M. Lisée, sur scène, derrière un lutrin et un micro, mais devant le drapeau de l'UdeM.

L'exercice auquel Jean-François Lisée s'est plié mardi a duré 45 minutes environ.

Photo : Radio-Canada / Bruno Giguère

Jérôme Labbé

« Deux dollars? Tu peux faire mieux que ça! Donne 10 $ à Québec solidaire et puis vote pour le Parti québécois »; cette formule appelant au vote stratégique n'est pas nouvelle dans la bouche de Jean-François Lisée. Mais elle fait mouche chaque fois, provoquant des rires assurés.

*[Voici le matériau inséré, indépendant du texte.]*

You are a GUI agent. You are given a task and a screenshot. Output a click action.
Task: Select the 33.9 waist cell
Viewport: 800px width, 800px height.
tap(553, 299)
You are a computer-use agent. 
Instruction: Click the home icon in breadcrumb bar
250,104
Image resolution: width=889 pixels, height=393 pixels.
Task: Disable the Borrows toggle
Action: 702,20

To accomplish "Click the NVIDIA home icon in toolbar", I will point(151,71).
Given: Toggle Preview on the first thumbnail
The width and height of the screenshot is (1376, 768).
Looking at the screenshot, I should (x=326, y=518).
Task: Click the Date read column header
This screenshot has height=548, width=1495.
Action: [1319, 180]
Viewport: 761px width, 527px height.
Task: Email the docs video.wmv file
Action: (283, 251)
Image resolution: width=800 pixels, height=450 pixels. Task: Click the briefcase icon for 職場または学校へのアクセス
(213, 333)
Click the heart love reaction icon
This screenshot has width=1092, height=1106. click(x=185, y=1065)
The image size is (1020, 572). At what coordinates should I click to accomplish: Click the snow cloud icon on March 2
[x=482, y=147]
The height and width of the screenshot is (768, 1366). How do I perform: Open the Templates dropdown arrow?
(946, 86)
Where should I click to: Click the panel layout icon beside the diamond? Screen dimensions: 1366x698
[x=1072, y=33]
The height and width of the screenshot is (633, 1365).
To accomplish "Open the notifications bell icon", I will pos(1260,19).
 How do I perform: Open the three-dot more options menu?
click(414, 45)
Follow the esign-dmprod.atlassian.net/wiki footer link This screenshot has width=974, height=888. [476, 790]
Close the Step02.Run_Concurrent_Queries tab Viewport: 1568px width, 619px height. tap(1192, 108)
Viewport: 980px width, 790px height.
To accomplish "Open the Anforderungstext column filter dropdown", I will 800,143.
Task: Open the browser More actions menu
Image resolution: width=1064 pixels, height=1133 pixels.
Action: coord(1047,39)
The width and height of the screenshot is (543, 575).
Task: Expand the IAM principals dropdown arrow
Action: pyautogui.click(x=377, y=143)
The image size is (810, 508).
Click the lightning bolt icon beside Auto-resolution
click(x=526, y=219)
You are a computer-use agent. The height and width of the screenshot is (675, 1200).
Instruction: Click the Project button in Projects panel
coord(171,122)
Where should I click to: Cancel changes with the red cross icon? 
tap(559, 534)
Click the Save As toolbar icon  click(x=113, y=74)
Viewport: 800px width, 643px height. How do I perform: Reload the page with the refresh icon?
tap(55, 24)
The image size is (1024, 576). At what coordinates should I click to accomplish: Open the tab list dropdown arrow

Le chef du Parti québécois (PQ) avait été invité par la Fédération des associations étudiantes du campus de l'Université de Montréal (FAECUM) à prendre la parole sur la scène de l'amphithéâtre Ernest-Grenier, mardi midi. Outre le co-porte-parole de Québec solidaire (QS) Gabriel Nadeau-Dubois – dont la venue est attendue le 24 septembre –, il est le seul chef à avoir accepté de se plier à l'exercice jusqu'à maintenant.

Dans la salle, quelque 200 étudiants, dont plusieurs indécis : « On hésite, c'est pour ça qu'on vient voir les conférences des chefs »; « J'hésite entre deux partis, mais je vais continuer à mijoter ça »; « Moi-même je suis encore indécis, alors je profite du moment pour me renseigner un peu ».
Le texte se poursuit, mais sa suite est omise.